I went to a number of women’s groups and said, “Can you help us find folks,” and they brought us whole binders full of women.
Romney’s phrase “binders full of women” is what immediately grabbed the attention of the online hordes, enough so that a Tumblr collecting mockery of it has already been created. And while it was an amusingly daft turn of phrase (and the Internet never ceases to amaze), the real problem with Romney’s answer is that his only solution to the obstacles women face when seeking fair pay is that employers need to volunteer to pay it.
Romney went on to correctly observe that inflexible work schedules disproportionately affect women, but that’s a different issue from the wage gap, and even then, his only real solution is to leave it up to employers to decide if they care enough to offer flex time. He tried to soften this laissez faire approach to discrimination against women by promising that employers will be so desperate to hire when he’s president they’ll pretty much be forced to take women: “We’re going to have to have employers in the new economy, in the economy I’m going to bring to play, that are going to be so anxious to get good workers they’re going to be anxious to hire women.”
Even if Romney really could create the wonderland of employers begging for employees that he imagines here—a claim that earned him four Pinocchios from the Washington Post—there’s no reason to believe that new economy would somehow force employers to start treating female employees fairly. If the free market alone could fix the problem, then women during boom times would have, according to Romney’s logic, achieved equal pay. They did not. That’s because the problem is far more complex than Romney lets on here. A little bit more flex time is nice, but it doesn’t do enough to make up for the yawning gaps in affordable child care, for instance. Plus, Romney completely breezed by the continuing problem of discrimination, which is all the Lilly Ledbetter Act addresses.

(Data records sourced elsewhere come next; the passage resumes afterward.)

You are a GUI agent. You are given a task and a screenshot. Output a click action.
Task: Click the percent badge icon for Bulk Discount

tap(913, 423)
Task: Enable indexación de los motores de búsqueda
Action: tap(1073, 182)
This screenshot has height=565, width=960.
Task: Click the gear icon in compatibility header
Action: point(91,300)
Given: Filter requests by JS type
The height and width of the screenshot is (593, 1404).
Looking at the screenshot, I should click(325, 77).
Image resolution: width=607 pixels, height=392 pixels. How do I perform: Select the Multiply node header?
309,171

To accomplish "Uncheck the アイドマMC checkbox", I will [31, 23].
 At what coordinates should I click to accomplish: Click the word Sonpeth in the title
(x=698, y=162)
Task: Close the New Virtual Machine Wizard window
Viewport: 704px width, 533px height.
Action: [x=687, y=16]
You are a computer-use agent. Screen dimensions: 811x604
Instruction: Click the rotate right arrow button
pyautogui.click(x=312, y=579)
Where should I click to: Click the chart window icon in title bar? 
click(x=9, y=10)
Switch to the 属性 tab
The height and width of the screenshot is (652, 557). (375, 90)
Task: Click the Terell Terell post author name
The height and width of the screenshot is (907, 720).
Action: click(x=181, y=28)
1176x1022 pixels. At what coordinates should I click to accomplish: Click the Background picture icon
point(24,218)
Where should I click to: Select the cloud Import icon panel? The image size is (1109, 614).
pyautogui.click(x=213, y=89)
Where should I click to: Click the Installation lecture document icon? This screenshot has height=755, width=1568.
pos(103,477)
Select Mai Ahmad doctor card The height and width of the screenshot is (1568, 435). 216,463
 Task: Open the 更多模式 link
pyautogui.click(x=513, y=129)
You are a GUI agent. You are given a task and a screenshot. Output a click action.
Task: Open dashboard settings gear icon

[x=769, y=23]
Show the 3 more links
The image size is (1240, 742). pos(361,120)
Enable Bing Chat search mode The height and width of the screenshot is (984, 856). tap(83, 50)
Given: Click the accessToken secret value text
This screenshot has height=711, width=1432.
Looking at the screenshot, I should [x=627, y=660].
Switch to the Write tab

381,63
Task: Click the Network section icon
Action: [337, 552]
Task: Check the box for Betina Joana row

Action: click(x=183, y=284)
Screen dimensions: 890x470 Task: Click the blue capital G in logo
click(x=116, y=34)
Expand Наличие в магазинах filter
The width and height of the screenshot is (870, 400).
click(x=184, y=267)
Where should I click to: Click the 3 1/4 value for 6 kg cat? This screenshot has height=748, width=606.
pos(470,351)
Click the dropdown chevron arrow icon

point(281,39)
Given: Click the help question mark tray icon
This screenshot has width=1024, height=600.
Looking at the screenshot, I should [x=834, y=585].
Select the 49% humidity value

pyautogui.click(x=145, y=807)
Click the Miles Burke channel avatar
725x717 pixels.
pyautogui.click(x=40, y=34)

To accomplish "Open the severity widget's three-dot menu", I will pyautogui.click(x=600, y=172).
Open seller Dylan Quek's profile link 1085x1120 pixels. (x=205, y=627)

He also breezed by his position on contraception, side-stepping his campaign’s support of another type of employee discrimination: employers who want to deny their employees the contraception coverage those employees have paid for. The reality, ugly as it may be to some, is that we need more aggressive government intervention to overcome the various social obstacles that prevent women from achieving true equality with men in the employment market. “Binders full of women” is an evocative image, but Romney’s utter unwillingness to address the true causes of inequality is the real story here.